What you need to do »
Copy out the rows from the one containing "CAVEATS AND ADMONITIONS" down to the one containing "in the heading", replacing "screenshot" with "image" and changing nothing else. Leave the pictures out of your answer.

Given entries »
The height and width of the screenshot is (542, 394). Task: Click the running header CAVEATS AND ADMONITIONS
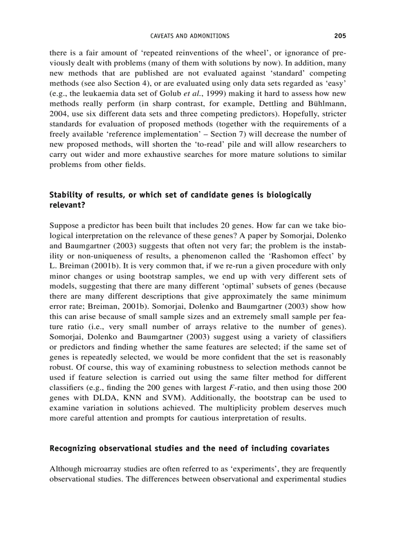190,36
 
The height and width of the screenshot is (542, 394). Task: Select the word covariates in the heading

==

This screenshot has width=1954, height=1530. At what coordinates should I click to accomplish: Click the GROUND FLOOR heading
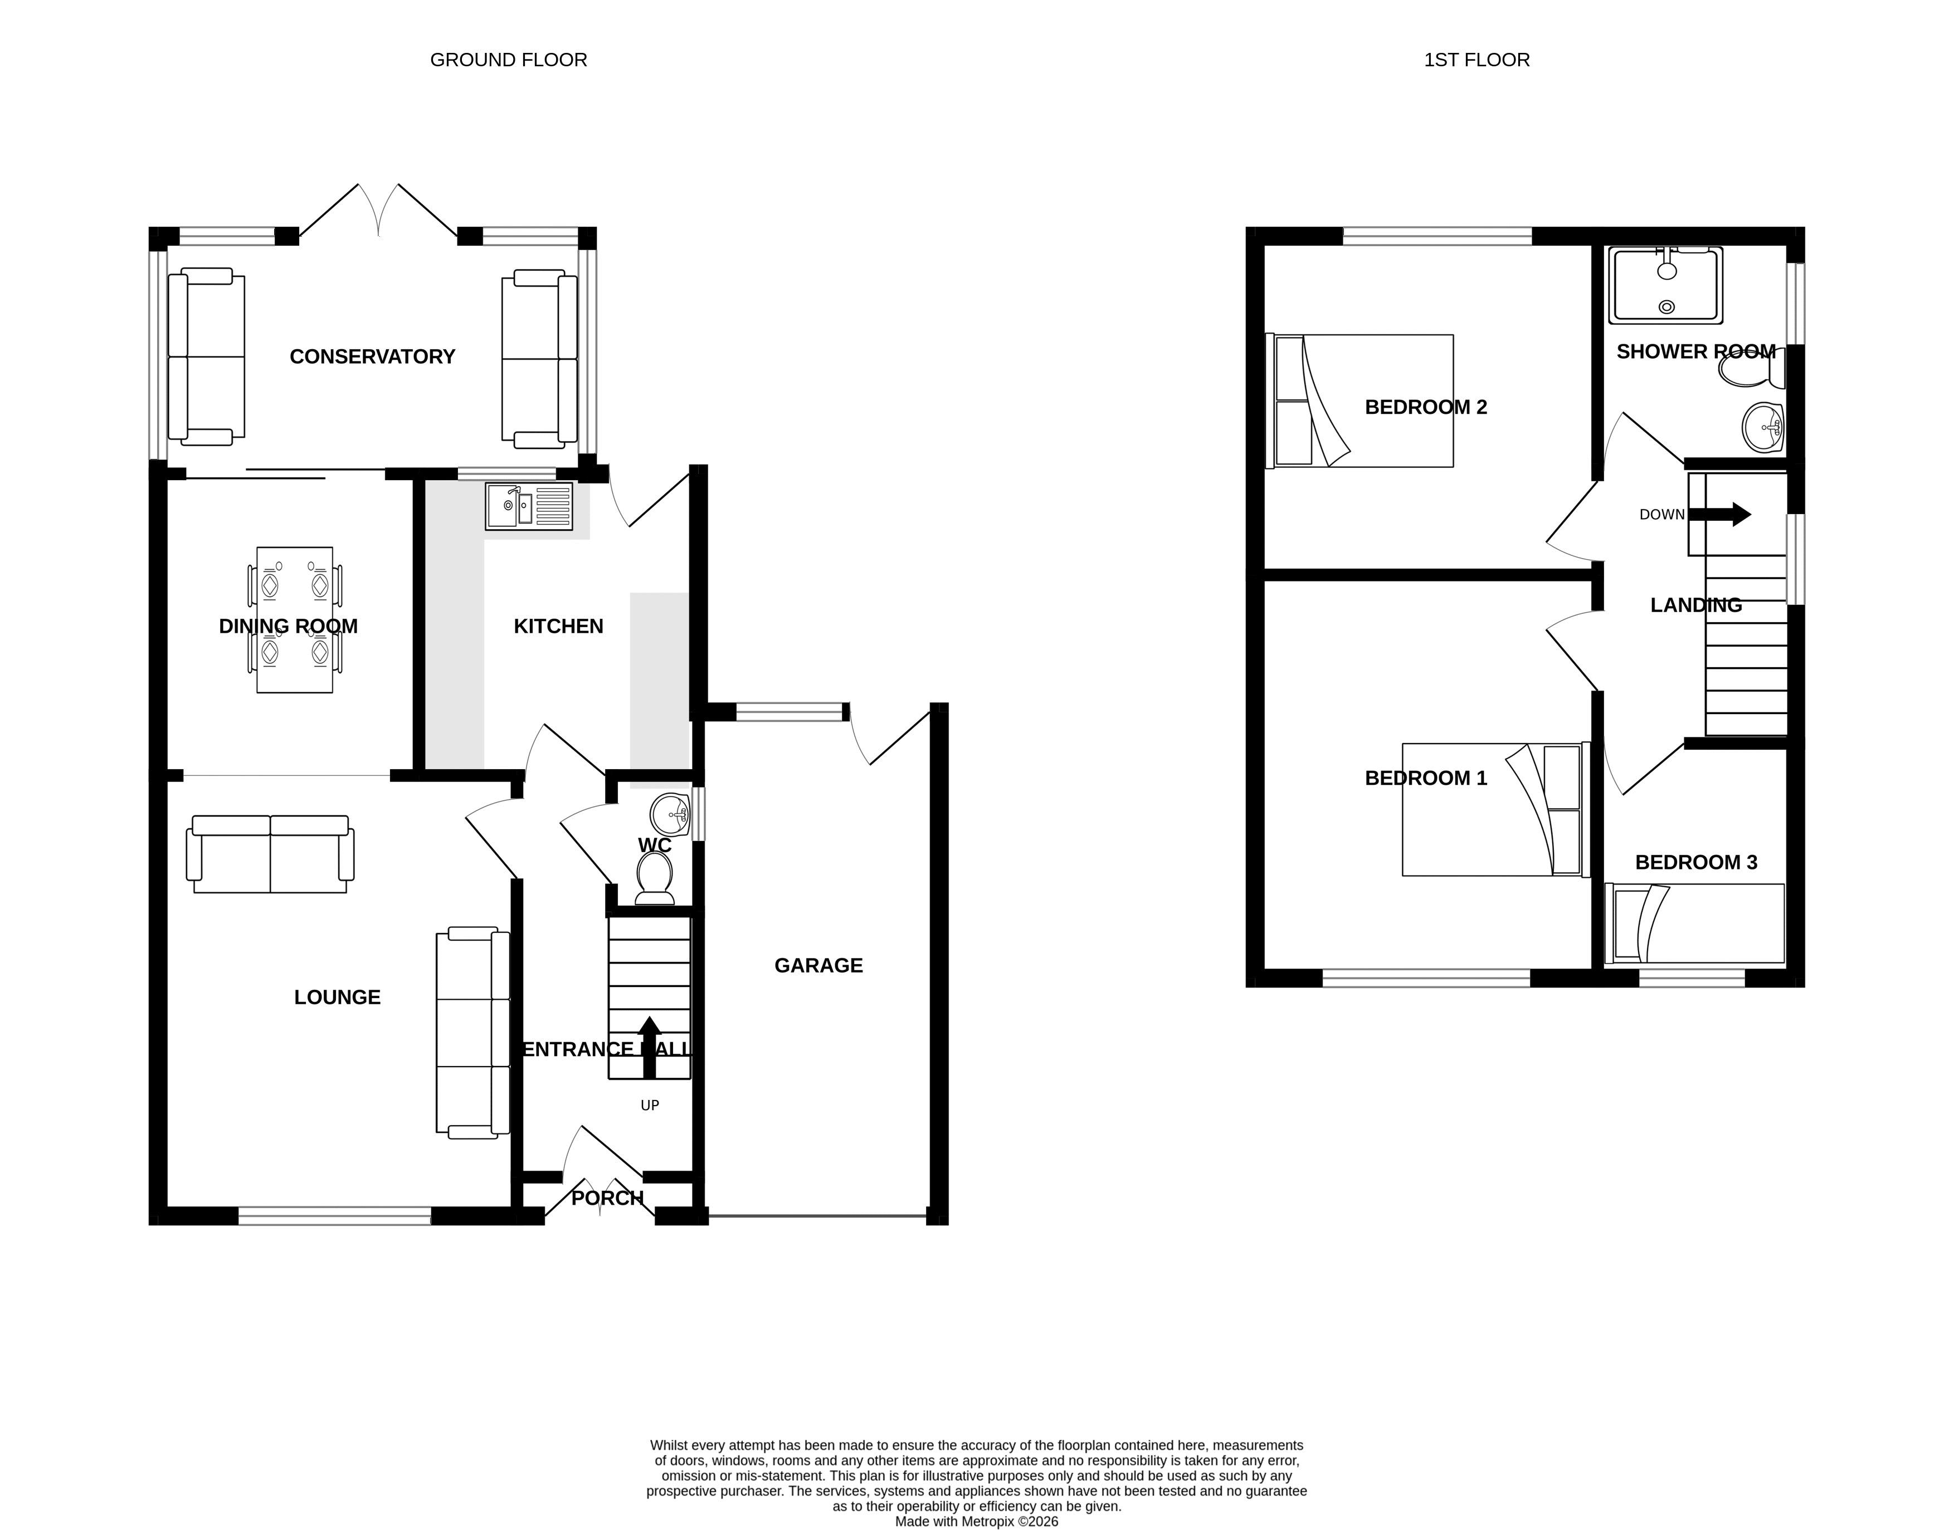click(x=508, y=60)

Expected answer »
The height and width of the image is (542, 394). Task: Click the running header CAVEATS AND ADMONITIONS
190,36
 
The height and width of the image is (542, 394). Task: Select the word covariates in the heading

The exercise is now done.